パッケージ技術の強化に余念がないインテル
インテルはファウンダリービジネスを再開するにあたり、単に前工程だけでなく後工程のうち、パッケージ技術に関しても差別化要因が必要になっている。先に618回でAMDの3D V-Cacheに絡めてTSMCのパッケージ技術について概要を説明したが、これに相当する技術をインテルも用意してきた格好だ。
そもそも昨今では、特にCoWoSのあたりから前工程と後工程の境があいまいになりつつある。もともとの定義で言えば以下の(1)~(4)が前工程、(5)~(7)が後工程という話だった。
(1) ウェハーの表面酸化
(2) 薄膜加工
(3) 配線パターニング
(4) 電極形成
(5) ダイシング(ウェハーからチップを切り出し)
(6) パッケージング(パッケージにダイを搭載して配線する)
(7) テスト
ところが、CoWoSの場合は配線材料そのものもウェハーを使い、しかも配線密度が従来よりはるかに高くなった関係で、後工程工場の従来の実装設備では精度が足りず、それもあって当初は後工程工場に新規の設備を入れたり、一部作業を前工程工場に戻したりという騒ぎになったらしい。
昨今では後工程工場もCoWoSのような2.5Dインターポーザーについては対応できるようになったが、TSMCで言えばInFOやSoICに関しては後工程工場に任せずにTSMC自身でパッケージングまでを済ませる方向にシフトしつつあり、その意味では前工程・後工程の境目が怪しくなってきている。インテルも当然こうしたことに対応して、自社のパッケージ技術の強化に余念がないわけだ。
配線方法に違いがあるEMIBとCoWoS
さてまずはEMIB(Embedded Multi-Die Interconnect Bridge)について。標準パッケージと比べて配線密度を2倍に、伝送効率を4倍にできるというものであるが、ではTSMCのCoWoS(Chip on Wafer on Substrate)と何が違うのか? という話をまず説明しよう。
下図が、これは何度も出てきたCoWoSである。CPUやGPUのダイは、まずダイと同じ材質の(つまり半導体の前工程を使って製造された)インターポーザーに、Microbumpと呼ばれる微小な半田ボールで接続される。このダイとインターポーザーの間のMicrobumpは、初期のCoWoSの場合で直径20μmほどである。

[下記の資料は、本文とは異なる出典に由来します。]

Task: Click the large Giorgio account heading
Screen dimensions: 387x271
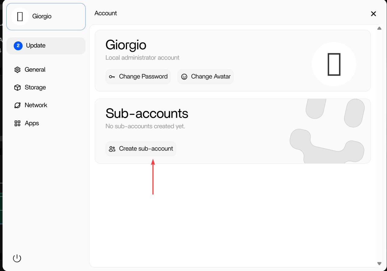Action: pos(126,45)
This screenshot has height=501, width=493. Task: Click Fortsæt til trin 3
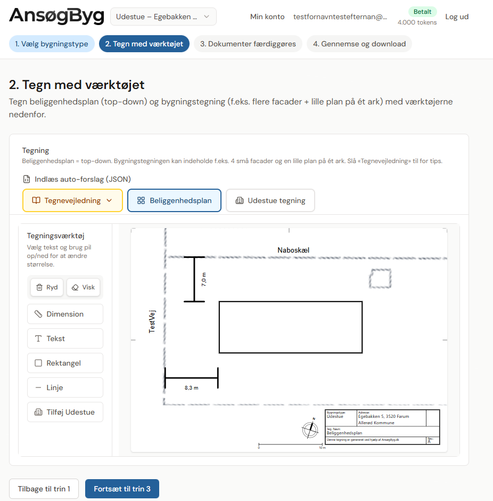122,488
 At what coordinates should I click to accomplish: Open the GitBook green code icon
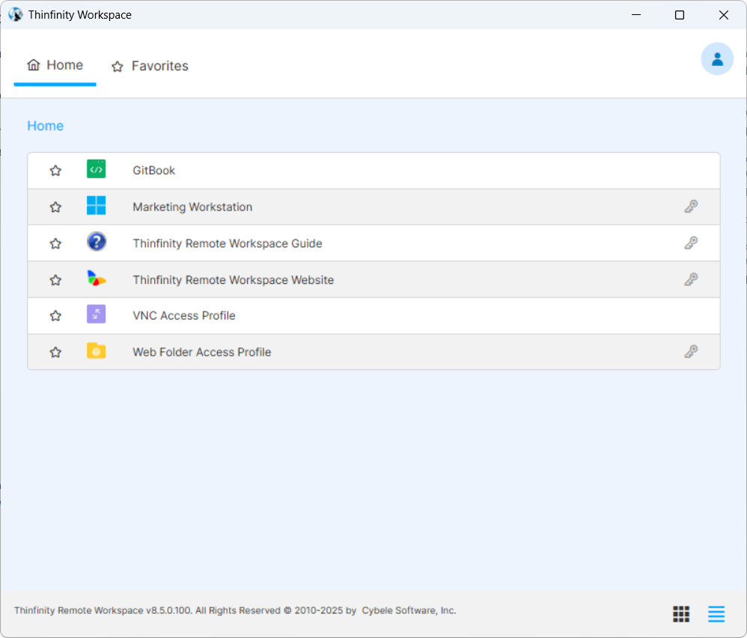pos(96,169)
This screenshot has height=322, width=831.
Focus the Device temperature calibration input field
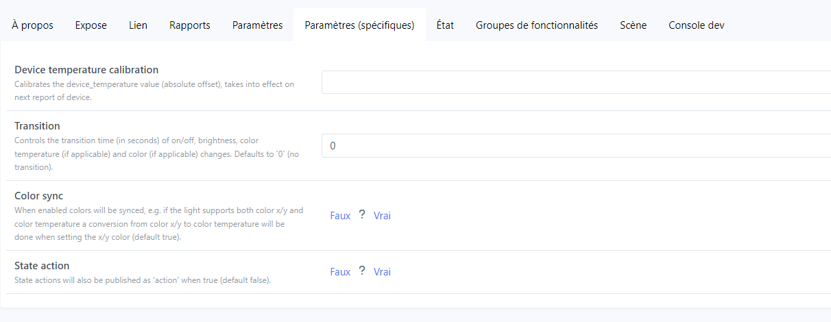[x=576, y=82]
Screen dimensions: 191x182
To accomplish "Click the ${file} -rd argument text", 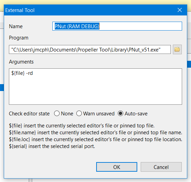I will (x=22, y=73).
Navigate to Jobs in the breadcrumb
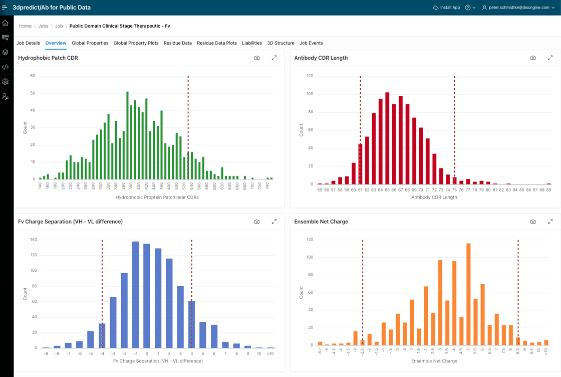This screenshot has height=377, width=561. click(43, 26)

インターポーザー内には配線が通っており、Die 1とDie 2をつなぐだけであればここで用事が済む。一方で外部に配線を出す場合には、インターポーザーの下にもMicrobumpが用意される。こちらのMicrobumpは直径80μmほどである。電源ピンや外部信号は、このMicrobump経由でパッケージに接続され、最終的にパッケージ底面のBump(こちらは直径250μm程度)で接続される。
ちなみに電源配線などの場合、インターポーザー内で配線を引き回すと抵抗が増えて焼けてしまう可能性がある。そこでこうした外部との配線に関しては、インターポーザー内にTSV(垂直貫通電極)を設け、パッケージの上面からダイの底面までまっすぐ接続されるようになっている。
これに対してインテルの提供するEMIBは下図のようになっている。つまりパッケージにインターポーザーが埋め込まれる形だ。このインターポーザーはダイ間の通信にのみ利用され、外部に出す信号や電源などはパッケージから直接ダイにつながる形になる。
実はこのEMIB、第1世代はいろいろ制約があった。最大のものは「HBMがそのまま接続できない」ということだろうか。HBM(High Bandwidth Memory)はあの狭いパッケージに3000本以上のピンがあるため、底面は下図のような形でMicrobumpが配されている(Microbumpの直径そのものは25μm)。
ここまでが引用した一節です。